Geospatial indexes
Geospatial indexing in MongoDB allows you to perform queries on geometric data types like points, lines, and polygons. These indexes are particularly useful for location-based services such as mapping, routing, and geofencing. MongoDB supports two main types of geospatial indexes: 2d indexes and 2dsphere indexes.
2d Index
The 2d index is suitable for data that lies in a two-dimensional plane. It's generally used for legacy coordinate pairs.
// Create a 2d index on the "loc" field
db.places.createIndex({ "loc": "2d" })
2dsphere Index
The 2dsphere index is used for data that is based on a sphere (like Earth). It supports more complex geometries like points, lines, and polygons.
// Create a 2dsphere index on the "location" field
db.places.createIndex({ "location": "2dsphere" })
Features of Geospatial Indexes
Near Queries: Find documents near a specific point.
// Find places within 1000 meters of a point
db.places.find({
"location": {
"$near": {
"$geometry": { "type": "Point", "coordinates": [40, -70] },
"$maxDistance": 1000
}
}
})Within Queries: Find documents within a specific geometry (e.g., polygon).

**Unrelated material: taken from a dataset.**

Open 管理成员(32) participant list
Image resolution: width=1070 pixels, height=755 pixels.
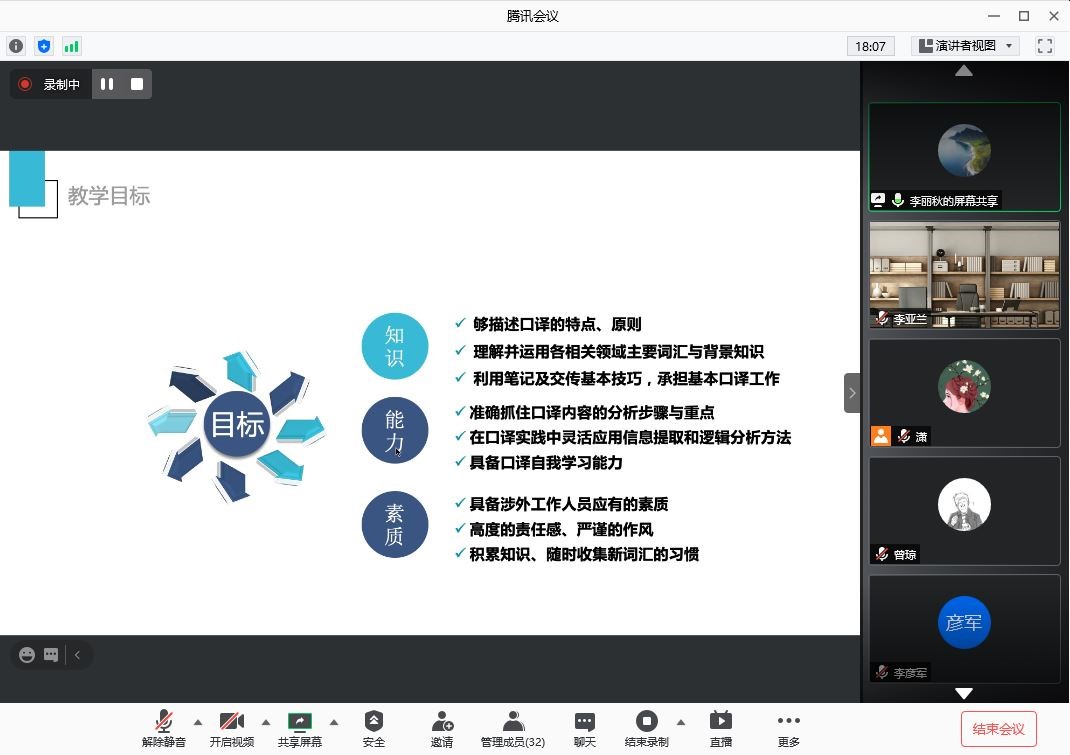click(512, 727)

// Find places within a polygon
db.places.find({
"location": {
"$geoWithin": {
"$geometry": {
"type": "Polygon",
"coordinates": [[[0, 0], [3, 6], [6, 1], [0, 0]]]
}
}
}
})Intersect Queries: Find geometries that intersect with a given geometry.
// Find lines intersecting a given point
db.lines.find({
"path": {
"$geoIntersects": {
"$geometry": { "type": "Point", "coordinates": [2, 2] }
}
}
})Bounding Box Queries: Find documents within a bounding box.
// Find places within a bounding box
db.places.find({
"location": {
"$geoWithin": {
"$box": [[0, 0], [5, 5]]
}
}
})Geohaystack Index: This is a special type of index optimized for very fast bounding box queries. However, it's less flexible than the other types.
Considerations and Limitations
Complexity: Geospatial queries can be computationally intensive, especially for complex geometries.
Spherical and Planar Geometry: The 2dsphere index assumes a spherical model of the Earth, while the 2d index assumes a flat, two-dimensional plane. Choose the index type based on your specific use-case.
Multiple Fields: You can have multiple geospatial indexes on a collection, but a single query can only use one of them.
Index Size: Geospatial indexes can consume a significant amount of memory, especially for large datasets with complex geometries.